Why do we love psychological thrillers?
Psychological thrillers are one of the most popular genres of novel currently on the market.
You’ll find them littering the bestseller lists both in the UK and the US, with plots about missing children, serial killer spouses and evil neighbours, to name a few.
But why do we love them so much?
What is it about the psychological thriller that keeps us coming back for more – and what exactly do we mean by a psychological thriller anyway?
Let’s answer the second part of that question first.
To do that we need to understand what we mean by a thriller.
Most people think of a thriller as any story that ‘thrills’ – but there’s a bit more to it than that.
A thriller is a combination of three other genres – crime, action and horror and requires a number of key components, including the threat of death or damnation for the hero.
In the thriller, a victim has to survive a crazed villain and the hero has to overcome a more powerful enemy.
But in psychological thrillers, the stakes are raised another notch by taking us inside the heads of our main characters to understand their motivations, reactions and decisions as they battle with their fears and moral and ethical dilemmas.
"What would I do if that happened to me?"
It’s a safe way for us to experience these huge questions without actually experiencing the danger first-hand and makes us wonder “What would I do if that happened to me?”
But that’s only part of the appeal. There are a multitude of other tropes and conventions we expect in a psychological thriller that we find irresistible.
To start with, most have an everyday domestic setting we can relate to.
For example, consider the phenomenally successful Gone Girl or The Girl on the Train, which were both trailblazers of the modern psychological thriller and which were both set in ordinary places.
They also feature ‘normal’ everyday people – not spies and assassins or deranged criminal psychopaths like Buffalo Bill in Thomas Harris’ superb Silence of the Lambs.
In the modern psychological thriller, it’s husbands, wives, children, neighbours and friends who’ve taken on the role of the villain.
Isn’t it particularly chilling to think that those closest to us might be capable of the worst kind of evil?
We’ve also been programmed to expect a major plot twist in the psych thriller, something that pulls the rug out from under our feet when we least expect it.
Why?

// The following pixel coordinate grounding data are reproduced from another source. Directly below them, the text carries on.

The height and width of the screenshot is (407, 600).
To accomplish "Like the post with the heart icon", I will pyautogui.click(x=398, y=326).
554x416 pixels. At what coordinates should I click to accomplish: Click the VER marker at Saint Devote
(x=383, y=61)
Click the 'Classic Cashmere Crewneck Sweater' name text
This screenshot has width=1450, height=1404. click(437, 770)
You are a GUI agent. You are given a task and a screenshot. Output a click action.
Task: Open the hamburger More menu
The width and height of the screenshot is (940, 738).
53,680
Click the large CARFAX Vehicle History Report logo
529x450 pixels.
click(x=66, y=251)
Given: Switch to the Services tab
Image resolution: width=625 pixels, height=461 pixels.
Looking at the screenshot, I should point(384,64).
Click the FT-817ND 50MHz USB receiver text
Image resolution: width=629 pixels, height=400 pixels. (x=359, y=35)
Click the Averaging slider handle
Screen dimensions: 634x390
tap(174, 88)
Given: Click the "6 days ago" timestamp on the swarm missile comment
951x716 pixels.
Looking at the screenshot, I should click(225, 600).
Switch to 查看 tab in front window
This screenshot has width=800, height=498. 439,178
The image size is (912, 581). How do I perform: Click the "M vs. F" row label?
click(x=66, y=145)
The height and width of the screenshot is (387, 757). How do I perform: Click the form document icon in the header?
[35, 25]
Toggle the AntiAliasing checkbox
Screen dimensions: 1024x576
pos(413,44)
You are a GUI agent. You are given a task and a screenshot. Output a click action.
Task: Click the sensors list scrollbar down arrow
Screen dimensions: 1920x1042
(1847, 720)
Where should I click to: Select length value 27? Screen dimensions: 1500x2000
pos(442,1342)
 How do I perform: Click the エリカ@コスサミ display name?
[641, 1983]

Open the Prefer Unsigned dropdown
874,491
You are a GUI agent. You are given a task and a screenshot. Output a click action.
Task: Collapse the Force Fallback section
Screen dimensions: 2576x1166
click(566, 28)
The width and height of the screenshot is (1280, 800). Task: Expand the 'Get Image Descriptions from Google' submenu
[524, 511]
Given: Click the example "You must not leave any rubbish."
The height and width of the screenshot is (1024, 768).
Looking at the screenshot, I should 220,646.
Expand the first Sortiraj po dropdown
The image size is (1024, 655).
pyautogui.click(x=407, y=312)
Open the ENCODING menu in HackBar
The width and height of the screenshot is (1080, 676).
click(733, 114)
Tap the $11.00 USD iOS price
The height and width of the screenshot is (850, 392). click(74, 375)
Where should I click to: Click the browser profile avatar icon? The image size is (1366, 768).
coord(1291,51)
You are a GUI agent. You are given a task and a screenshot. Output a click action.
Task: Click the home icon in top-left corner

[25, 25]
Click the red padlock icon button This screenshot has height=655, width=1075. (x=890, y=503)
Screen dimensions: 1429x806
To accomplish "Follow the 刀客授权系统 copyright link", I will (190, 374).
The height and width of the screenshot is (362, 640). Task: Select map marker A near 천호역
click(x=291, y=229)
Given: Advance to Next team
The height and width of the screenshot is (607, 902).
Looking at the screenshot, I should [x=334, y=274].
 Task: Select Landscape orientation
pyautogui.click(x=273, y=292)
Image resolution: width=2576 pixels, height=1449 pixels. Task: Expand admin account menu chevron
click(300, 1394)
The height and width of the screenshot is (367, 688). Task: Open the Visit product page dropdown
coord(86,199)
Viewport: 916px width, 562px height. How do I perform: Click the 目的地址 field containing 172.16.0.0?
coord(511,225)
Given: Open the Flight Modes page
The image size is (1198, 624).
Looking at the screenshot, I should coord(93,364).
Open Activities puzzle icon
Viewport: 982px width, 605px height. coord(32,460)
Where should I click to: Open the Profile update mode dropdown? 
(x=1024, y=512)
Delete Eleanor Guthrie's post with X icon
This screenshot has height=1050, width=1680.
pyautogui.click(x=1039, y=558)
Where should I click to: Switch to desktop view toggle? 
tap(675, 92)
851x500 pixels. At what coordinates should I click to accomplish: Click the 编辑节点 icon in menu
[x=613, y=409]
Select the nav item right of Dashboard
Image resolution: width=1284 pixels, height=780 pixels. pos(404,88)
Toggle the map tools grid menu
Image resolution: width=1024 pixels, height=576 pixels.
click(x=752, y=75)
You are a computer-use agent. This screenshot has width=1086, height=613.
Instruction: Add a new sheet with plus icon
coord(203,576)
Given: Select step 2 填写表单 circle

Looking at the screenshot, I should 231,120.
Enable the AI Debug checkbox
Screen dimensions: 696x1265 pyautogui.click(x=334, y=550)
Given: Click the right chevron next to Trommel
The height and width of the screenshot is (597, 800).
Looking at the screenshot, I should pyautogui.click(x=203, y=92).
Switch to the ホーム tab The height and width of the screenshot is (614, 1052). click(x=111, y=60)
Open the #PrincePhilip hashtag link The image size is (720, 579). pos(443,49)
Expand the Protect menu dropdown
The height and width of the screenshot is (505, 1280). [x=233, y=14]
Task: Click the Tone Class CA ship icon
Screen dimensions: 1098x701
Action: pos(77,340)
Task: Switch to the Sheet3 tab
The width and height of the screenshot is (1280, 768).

Because we love to be deceived – but only if it’s done well.
We love to be deceived – but only if it’s done well.
There’s nothing more satisfying as a reader than reaching a twist and realising we should have seen it coming.
By contrast there’s nothing more frustrating than being tricked by a contrived twist or a narrator who’s so completely misled us, it feels unrealistic.
Twists that worked particularly well were in Gone Girl (where the major plot twist comes halfway through the book) and M. Night Shyamalan’s seminal movie, the Sixth Sense.
Under the stewardship of an accomplished writer, these twists stay with us for years – but they’re not easy to pull off.
The genre demands lies, secrets, paranoia and half-remembered memories
It’s why we find so many unreliable narrators in psychological thrillers, but also because the genre demands lies, secrets, paranoia and half-remembered memories – which in turn lead to red herrings as we try to pick our way towards working out the twist.
Red herrings are a throw back to the crime genre where the master detective – along with the reader - tries to determine ‘whodunnit’ – but they’re necessary in the psychological thriller to keep us guessing.
Finally, the best psychological thriller authors know they need to keep the tension and suspense high from page one.
And so the best stories all start with an incredibly powerful hook.
Gone Girl – did Nick kill his missing wife, Amy?
The Girl on the Train – what did Rachel really see on her commute on the train?
The Silent Patient – why did Alicia Berenson shoot her husband five times in the head and then become mute?